> [Exercise directions]:
A single figure is expected: how many lines of the data that follows contain the word "Task".

> [Material shown]:

=== Section Start ===

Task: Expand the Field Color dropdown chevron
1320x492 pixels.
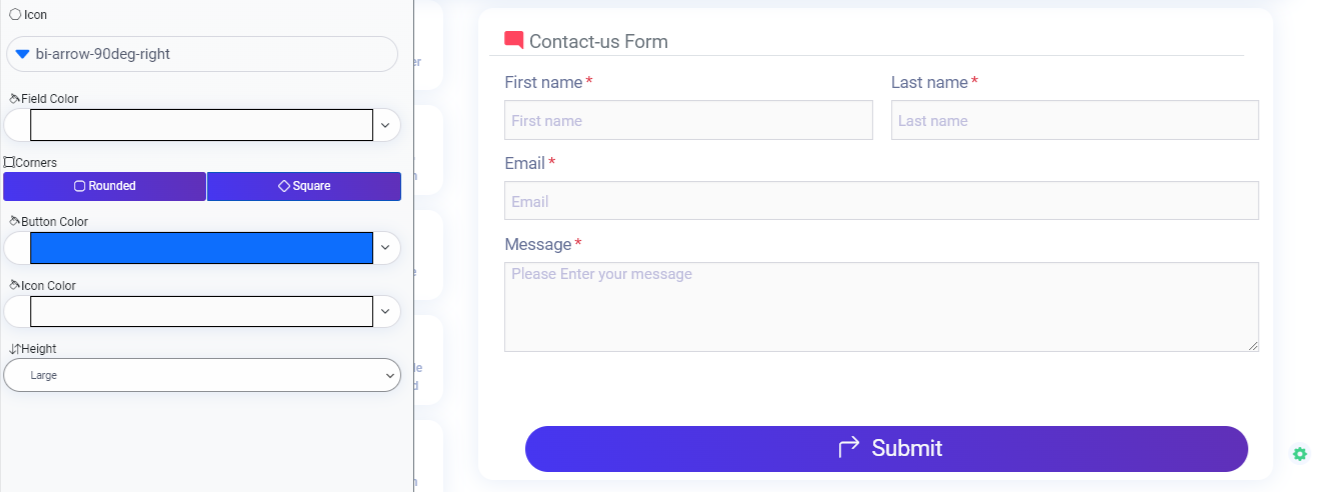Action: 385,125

=== Section End ===
=== Section Start ===

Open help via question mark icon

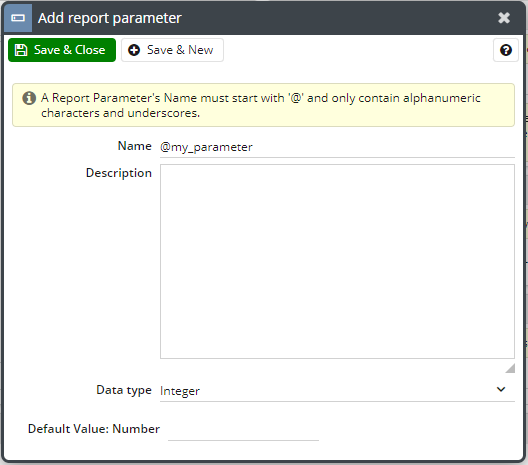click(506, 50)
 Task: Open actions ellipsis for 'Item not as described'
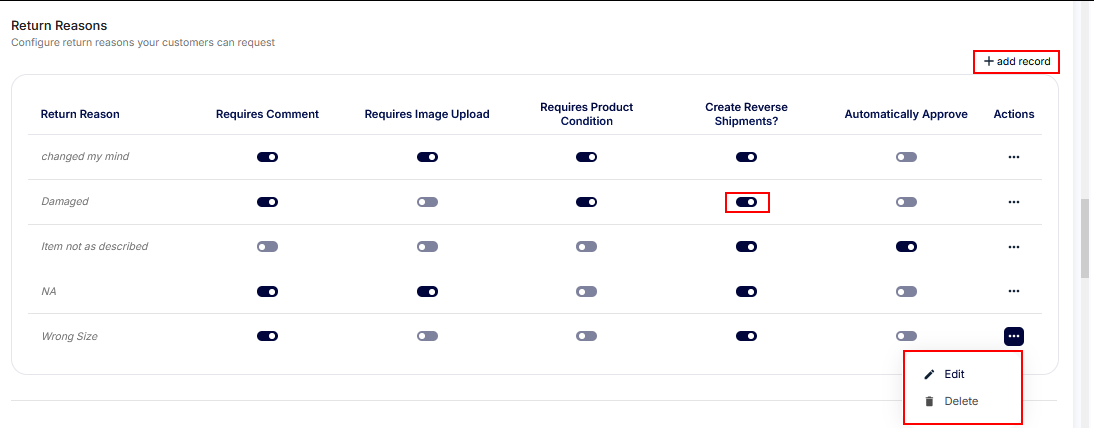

=== Section End ===
=== Section Start ===

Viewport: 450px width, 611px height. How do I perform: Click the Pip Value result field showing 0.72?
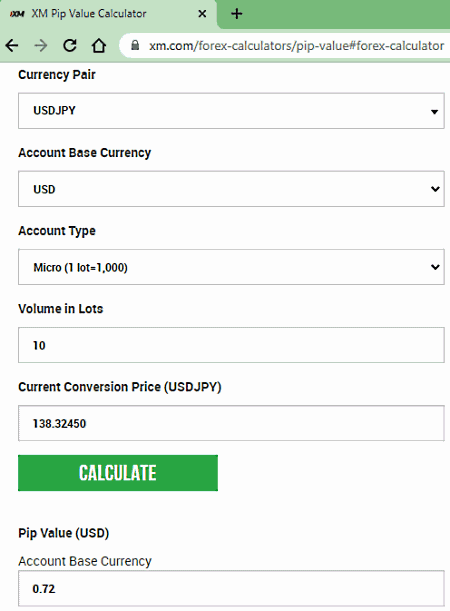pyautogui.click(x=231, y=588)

=== Section End ===

> [Exercise output]:
2